### [Task instructions]
Render the material as a Markdown table with the columns Row and Line, beginning with the line that contains "This screenshot has height=1155, width=1901." and continuing through the line that contains "pos(641,959)", and omit any blank lines.

### [Records for this exercise]
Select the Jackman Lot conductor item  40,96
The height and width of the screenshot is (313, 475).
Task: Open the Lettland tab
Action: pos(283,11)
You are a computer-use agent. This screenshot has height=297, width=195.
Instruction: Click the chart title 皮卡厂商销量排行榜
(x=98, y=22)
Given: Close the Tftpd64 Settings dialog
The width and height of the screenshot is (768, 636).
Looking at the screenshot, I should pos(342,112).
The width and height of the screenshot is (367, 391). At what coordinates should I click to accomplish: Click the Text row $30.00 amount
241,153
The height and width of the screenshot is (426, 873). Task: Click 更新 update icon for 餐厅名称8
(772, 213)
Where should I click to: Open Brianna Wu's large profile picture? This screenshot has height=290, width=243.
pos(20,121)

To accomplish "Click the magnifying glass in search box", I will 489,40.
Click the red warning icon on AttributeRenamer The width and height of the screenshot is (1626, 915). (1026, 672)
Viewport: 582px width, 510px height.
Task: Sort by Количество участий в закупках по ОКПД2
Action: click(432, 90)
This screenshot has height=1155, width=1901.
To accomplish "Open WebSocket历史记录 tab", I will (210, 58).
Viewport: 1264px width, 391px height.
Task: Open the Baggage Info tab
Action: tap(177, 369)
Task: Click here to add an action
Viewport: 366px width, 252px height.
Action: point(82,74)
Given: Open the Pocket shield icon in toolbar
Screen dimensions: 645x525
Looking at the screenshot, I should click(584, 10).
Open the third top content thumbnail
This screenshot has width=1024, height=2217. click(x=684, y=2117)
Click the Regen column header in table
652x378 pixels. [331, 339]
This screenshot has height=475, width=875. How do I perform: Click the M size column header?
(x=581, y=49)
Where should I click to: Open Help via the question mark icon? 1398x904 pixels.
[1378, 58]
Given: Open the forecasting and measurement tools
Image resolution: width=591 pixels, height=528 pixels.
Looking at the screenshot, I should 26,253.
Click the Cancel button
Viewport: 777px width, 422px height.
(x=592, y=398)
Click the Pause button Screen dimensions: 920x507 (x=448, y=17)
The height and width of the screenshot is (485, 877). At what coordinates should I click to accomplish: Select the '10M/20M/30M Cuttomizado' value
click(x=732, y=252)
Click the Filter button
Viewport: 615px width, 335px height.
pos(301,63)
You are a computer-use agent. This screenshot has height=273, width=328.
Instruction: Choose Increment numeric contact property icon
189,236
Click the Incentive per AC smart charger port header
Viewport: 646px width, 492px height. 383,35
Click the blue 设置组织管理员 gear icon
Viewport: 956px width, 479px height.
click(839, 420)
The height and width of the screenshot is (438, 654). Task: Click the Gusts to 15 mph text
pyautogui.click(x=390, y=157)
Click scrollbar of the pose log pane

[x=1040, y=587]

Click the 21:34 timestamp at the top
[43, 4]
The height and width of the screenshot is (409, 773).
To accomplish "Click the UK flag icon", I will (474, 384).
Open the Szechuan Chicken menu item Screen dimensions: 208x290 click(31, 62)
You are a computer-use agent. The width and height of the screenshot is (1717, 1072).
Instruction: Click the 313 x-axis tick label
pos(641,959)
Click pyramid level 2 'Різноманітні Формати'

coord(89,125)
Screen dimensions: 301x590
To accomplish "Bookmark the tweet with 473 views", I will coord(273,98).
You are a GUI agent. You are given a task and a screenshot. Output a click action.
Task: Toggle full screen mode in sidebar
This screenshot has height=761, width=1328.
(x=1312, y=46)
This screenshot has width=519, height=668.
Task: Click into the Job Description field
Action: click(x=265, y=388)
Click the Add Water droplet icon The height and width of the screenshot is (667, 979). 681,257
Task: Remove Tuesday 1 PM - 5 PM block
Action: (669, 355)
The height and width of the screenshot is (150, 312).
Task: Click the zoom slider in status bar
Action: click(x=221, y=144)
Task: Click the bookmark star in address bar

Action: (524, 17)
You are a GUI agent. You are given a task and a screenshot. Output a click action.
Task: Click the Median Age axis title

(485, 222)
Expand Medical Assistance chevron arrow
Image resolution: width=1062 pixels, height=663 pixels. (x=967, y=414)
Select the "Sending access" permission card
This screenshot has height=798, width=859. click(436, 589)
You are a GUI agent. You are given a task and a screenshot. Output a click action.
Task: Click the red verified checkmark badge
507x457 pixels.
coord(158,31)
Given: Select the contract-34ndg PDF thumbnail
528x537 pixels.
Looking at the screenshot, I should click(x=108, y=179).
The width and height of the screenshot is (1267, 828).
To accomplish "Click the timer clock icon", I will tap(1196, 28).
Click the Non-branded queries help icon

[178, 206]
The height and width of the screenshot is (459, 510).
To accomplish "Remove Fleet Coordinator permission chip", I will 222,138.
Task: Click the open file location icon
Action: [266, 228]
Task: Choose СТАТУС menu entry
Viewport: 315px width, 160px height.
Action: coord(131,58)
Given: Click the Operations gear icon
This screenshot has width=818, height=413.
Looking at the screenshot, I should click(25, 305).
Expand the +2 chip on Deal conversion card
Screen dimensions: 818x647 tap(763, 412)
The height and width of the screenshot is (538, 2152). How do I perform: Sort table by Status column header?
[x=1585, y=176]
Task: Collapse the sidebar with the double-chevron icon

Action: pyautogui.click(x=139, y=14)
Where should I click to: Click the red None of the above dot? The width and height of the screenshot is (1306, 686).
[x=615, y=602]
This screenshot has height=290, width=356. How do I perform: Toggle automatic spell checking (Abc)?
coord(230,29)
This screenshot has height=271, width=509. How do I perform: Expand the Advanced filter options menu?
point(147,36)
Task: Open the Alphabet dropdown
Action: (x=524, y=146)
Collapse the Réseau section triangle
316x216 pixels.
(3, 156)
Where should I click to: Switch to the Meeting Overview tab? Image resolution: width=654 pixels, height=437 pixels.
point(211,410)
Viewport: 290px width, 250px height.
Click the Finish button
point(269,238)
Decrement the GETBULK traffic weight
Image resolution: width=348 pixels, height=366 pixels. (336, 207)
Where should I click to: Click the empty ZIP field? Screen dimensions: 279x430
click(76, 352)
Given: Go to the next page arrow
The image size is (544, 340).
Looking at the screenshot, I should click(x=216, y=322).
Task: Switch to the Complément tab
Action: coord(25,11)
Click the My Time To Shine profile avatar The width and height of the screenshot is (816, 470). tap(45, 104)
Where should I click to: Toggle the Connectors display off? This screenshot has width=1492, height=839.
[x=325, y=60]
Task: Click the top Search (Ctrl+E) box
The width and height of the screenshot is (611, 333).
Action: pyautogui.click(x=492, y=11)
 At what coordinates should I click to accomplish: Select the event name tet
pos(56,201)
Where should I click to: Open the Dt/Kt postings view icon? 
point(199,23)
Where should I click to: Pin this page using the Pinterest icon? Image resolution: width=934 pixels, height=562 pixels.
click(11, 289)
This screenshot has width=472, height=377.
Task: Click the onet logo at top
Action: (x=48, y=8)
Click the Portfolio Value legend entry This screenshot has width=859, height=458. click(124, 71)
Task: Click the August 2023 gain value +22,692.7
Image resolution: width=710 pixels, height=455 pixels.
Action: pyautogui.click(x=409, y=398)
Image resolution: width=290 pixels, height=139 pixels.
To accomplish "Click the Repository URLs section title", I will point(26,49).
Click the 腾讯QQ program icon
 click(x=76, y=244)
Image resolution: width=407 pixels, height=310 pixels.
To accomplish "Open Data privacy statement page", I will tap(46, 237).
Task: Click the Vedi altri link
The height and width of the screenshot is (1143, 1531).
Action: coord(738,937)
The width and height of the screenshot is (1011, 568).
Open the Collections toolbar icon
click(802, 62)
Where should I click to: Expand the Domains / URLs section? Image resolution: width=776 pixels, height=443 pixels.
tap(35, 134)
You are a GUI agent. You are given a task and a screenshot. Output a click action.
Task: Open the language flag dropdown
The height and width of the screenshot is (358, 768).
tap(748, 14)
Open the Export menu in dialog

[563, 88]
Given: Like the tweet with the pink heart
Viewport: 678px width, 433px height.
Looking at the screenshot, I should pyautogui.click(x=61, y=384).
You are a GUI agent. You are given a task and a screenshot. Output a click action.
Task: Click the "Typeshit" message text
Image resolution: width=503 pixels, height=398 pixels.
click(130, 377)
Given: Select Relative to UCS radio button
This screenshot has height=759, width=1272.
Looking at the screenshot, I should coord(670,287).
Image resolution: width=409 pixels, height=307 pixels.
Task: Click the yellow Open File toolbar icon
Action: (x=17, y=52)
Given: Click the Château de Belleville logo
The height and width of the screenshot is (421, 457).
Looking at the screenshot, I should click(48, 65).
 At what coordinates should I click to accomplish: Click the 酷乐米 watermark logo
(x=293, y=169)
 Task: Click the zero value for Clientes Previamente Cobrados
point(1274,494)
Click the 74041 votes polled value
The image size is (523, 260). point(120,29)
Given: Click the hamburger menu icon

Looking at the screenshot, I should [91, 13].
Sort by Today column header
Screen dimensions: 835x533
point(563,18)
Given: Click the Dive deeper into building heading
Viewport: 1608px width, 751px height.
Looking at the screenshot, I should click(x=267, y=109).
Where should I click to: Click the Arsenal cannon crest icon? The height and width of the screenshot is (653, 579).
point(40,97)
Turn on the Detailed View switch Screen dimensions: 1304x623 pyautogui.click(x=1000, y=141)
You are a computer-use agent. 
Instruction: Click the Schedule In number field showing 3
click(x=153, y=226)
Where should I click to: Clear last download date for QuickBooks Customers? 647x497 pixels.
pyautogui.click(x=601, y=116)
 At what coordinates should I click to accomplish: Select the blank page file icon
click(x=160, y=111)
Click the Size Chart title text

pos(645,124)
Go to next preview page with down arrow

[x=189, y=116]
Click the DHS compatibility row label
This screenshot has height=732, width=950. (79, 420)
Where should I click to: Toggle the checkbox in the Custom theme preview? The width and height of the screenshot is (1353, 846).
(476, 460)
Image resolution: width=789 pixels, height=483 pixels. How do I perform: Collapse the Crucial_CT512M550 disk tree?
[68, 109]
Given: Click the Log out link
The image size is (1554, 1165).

### [Solution to the problem]
| Row | Line |
|---|---|
| 1 | This screenshot has height=1155, width=1901. |
| 2 | To accomplish "Open WebSocket历史记录 tab", I will (210, 58). |
| 3 | Viewport: 1264px width, 391px height. |
| 4 | Task: Open the Baggage Info tab |
| 5 | Action: tap(177, 369) |
| 6 | Task: Click here to add an action |
| 7 | Viewport: 366px width, 252px height. |
| 8 | Action: point(82,74) |
| 9 | Given: Open the Pocket shield icon in toolbar |
| 10 | Screen dimensions: 645x525 |
| 11 | Looking at the screenshot, I should click(584, 10). |
| 12 | Open the third top content thumbnail |
| 13 | This screenshot has width=1024, height=2217. click(x=684, y=2117) |
| 14 | Click the Regen column header in table |
| 15 | 652x378 pixels. [331, 339] |
| 16 | This screenshot has height=475, width=875. How do I perform: Click the M size column header? |
| 17 | (x=581, y=49) |
| 18 | Where should I click to: Open Help via the question mark icon? 1398x904 pixels. |
| 19 | [1378, 58] |
| 20 | Given: Open the forecasting and measurement tools |
| 21 | Image resolution: width=591 pixels, height=528 pixels. |
| 22 | Looking at the screenshot, I should 26,253. |
| 23 | Click the Cancel button |
| 24 | Viewport: 777px width, 422px height. |
| 25 | (x=592, y=398) |
| 26 | Click the Pause button Screen dimensions: 920x507 (x=448, y=17) |
| 27 | The height and width of the screenshot is (485, 877). At what coordinates should I click to accomplish: Select the '10M/20M/30M Cuttomizado' value |
| 28 | click(x=732, y=252) |
| 29 | Click the Filter button |
| 30 | Viewport: 615px width, 335px height. |
| 31 | pos(301,63) |
| 32 | You are a computer-use agent. This screenshot has height=273, width=328. |
| 33 | Instruction: Choose Increment numeric contact property icon |
| 34 | 189,236 |
| 35 | Click the Incentive per AC smart charger port header |
| 36 | Viewport: 646px width, 492px height. 383,35 |
| 37 | Click the blue 设置组织管理员 gear icon |
| 38 | Viewport: 956px width, 479px height. |
| 39 | click(839, 420) |
| 40 | The height and width of the screenshot is (438, 654). Task: Click the Gusts to 15 mph text |
| 41 | pyautogui.click(x=390, y=157) |
| 42 | Click scrollbar of the pose log pane |
| 43 | [x=1040, y=587] |
| 44 | Click the 21:34 timestamp at the top |
| 45 | [43, 4] |
| 46 | The height and width of the screenshot is (409, 773). |
| 47 | To accomplish "Click the UK flag icon", I will (474, 384). |
| 48 | Open the Szechuan Chicken menu item Screen dimensions: 208x290 click(31, 62) |
| 49 | You are a computer-use agent. The width and height of the screenshot is (1717, 1072). |
| 50 | Instruction: Click the 313 x-axis tick label |
| 51 | pos(641,959) |